Task directions:
Repeat each entry in full, exactly.

Supplied data:
==========
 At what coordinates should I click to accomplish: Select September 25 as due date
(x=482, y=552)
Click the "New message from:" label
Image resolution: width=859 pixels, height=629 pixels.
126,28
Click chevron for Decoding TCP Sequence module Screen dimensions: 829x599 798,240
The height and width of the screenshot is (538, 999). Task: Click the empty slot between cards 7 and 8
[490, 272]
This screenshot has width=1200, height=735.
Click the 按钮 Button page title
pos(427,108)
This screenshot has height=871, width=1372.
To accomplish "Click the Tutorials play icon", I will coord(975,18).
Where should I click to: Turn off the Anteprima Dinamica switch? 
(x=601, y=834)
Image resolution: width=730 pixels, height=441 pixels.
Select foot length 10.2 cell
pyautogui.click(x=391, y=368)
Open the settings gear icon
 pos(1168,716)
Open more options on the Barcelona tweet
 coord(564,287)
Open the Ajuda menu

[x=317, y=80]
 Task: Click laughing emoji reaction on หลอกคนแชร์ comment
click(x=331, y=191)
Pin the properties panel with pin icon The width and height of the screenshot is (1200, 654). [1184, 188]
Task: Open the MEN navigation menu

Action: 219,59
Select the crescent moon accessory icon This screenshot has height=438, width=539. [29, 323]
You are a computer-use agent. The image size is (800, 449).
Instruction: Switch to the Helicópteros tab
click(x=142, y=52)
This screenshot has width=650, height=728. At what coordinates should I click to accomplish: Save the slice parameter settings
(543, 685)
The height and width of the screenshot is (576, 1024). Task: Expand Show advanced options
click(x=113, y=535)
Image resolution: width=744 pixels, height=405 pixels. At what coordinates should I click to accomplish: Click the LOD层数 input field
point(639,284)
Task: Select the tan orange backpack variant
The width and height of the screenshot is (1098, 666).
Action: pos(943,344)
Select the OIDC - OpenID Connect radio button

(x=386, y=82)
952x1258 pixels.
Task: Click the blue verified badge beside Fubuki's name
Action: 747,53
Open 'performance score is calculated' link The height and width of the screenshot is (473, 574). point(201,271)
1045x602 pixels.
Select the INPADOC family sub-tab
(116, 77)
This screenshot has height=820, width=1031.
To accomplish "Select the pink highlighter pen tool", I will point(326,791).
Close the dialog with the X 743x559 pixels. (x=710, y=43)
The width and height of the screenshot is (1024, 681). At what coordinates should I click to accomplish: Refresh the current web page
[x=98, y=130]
==========
Written solution:
 At what coordinates should I click to accomplish: Select September 25 as due date
(x=482, y=552)
Click the "New message from:" label
Image resolution: width=859 pixels, height=629 pixels.
126,28
Click chevron for Decoding TCP Sequence module Screen dimensions: 829x599 798,240
The height and width of the screenshot is (538, 999). Task: Click the empty slot between cards 7 and 8
[490, 272]
This screenshot has width=1200, height=735.
Click the 按钮 Button page title
pos(427,108)
This screenshot has height=871, width=1372.
To accomplish "Click the Tutorials play icon", I will coord(975,18).
Where should I click to: Turn off the Anteprima Dinamica switch? 
(x=601, y=834)
Image resolution: width=730 pixels, height=441 pixels.
Select foot length 10.2 cell
pyautogui.click(x=391, y=368)
Open the settings gear icon
 pos(1168,716)
Open more options on the Barcelona tweet
 coord(564,287)
Open the Ajuda menu

[x=317, y=80]
 Task: Click laughing emoji reaction on หลอกคนแชร์ comment
click(x=331, y=191)
Pin the properties panel with pin icon The width and height of the screenshot is (1200, 654). [1184, 188]
Task: Open the MEN navigation menu

Action: 219,59
Select the crescent moon accessory icon This screenshot has height=438, width=539. [29, 323]
You are a computer-use agent. The image size is (800, 449).
Instruction: Switch to the Helicópteros tab
click(x=142, y=52)
This screenshot has width=650, height=728. At what coordinates should I click to accomplish: Save the slice parameter settings
(543, 685)
The height and width of the screenshot is (576, 1024). Task: Expand Show advanced options
click(x=113, y=535)
Image resolution: width=744 pixels, height=405 pixels. At what coordinates should I click to accomplish: Click the LOD层数 input field
point(639,284)
Task: Select the tan orange backpack variant
The width and height of the screenshot is (1098, 666).
Action: pos(943,344)
Select the OIDC - OpenID Connect radio button

(x=386, y=82)
952x1258 pixels.
Task: Click the blue verified badge beside Fubuki's name
Action: 747,53
Open 'performance score is calculated' link The height and width of the screenshot is (473, 574). point(201,271)
1045x602 pixels.
Select the INPADOC family sub-tab
(116, 77)
This screenshot has height=820, width=1031.
To accomplish "Select the pink highlighter pen tool", I will point(326,791).
Close the dialog with the X 743x559 pixels. (x=710, y=43)
The width and height of the screenshot is (1024, 681). At what coordinates should I click to accomplish: Refresh the current web page
[x=98, y=130]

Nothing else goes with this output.